After making a home loan prepayment, one decision can change your financial future. Should you lower your monthly EMI or shorten your loan tenure? This page breaks down both options with clear logic and real-world impact.
Compare the two paths to decide which aligns best with your immediate cash flow needs and long-term wealth goals.
When you choose to reduce EMI after prepayment, your loan tenure remains the same, but your monthly payment decreases. This option provides immediate monthly relief but usually results in higher total interest over the loan's lifetime.
Reducing tenure keeps your EMI unchanged but shortens the loan duration. This significantly reduces the number of interest cycles, helping you save much more interest and become debt-free faster.
Consider a realistic scenario to see how the same prepayment amount produces very different results depending on the option you choose.
Loan Amount
₹50,00,000
Interest Rate
8.75%
Prepayment Amount
₹5,00,000
| Choice | Tenure Impact | Interest Saved |
|---|---|---|
| Reduce EMI | No change | ₹5,60,453 |
| Reduce Tenure | 4.4 yrs shorter | ₹18,50,579 |
Home loan EMIs are structured so that interest payments are highest in the early years. When you reduce tenure, you cut down the total number of months for which interest is charged.

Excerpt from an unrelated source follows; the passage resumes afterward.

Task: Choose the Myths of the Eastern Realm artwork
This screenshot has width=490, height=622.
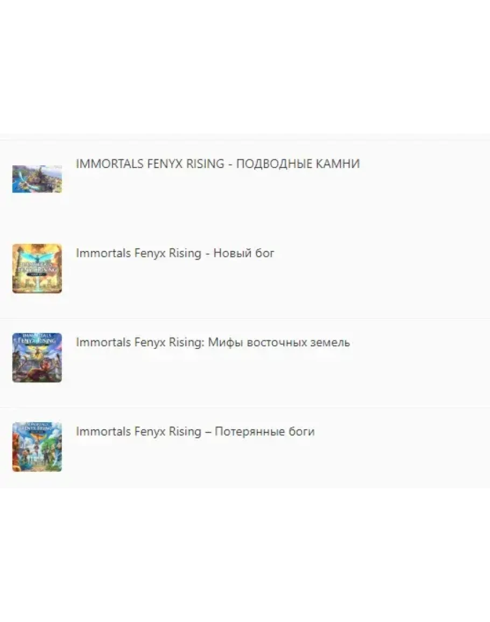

With the same prepayment amount, reducing tenure can save 2–3× more interest compared to reducing EMI. This makes it the preferred option for borrowers who can comfortably continue with their existing EMI.
2.5x
Avg. Multiplier of Interest Savings
38%
Reduction in Debt Duration
Being aware of these pitfalls can help you make a more financially sound decision that benefits your long-term security.
Choosing EMI reduction only for short-term comfort
Not calculating total interest paid over time
Ignoring future income growth potential
Prepaying without keeping an emergency fund
Reducing tenure or EMI can impact the interest you pay and, as a result, the tax deductions you can claim on your home loan. While tax benefits under Section 24 are linked to interest paid, they should not be the sole factor guiding your decision. In most cases, the total interest saved through smart prepayment is far greater than the marginal reduction in tax benefits.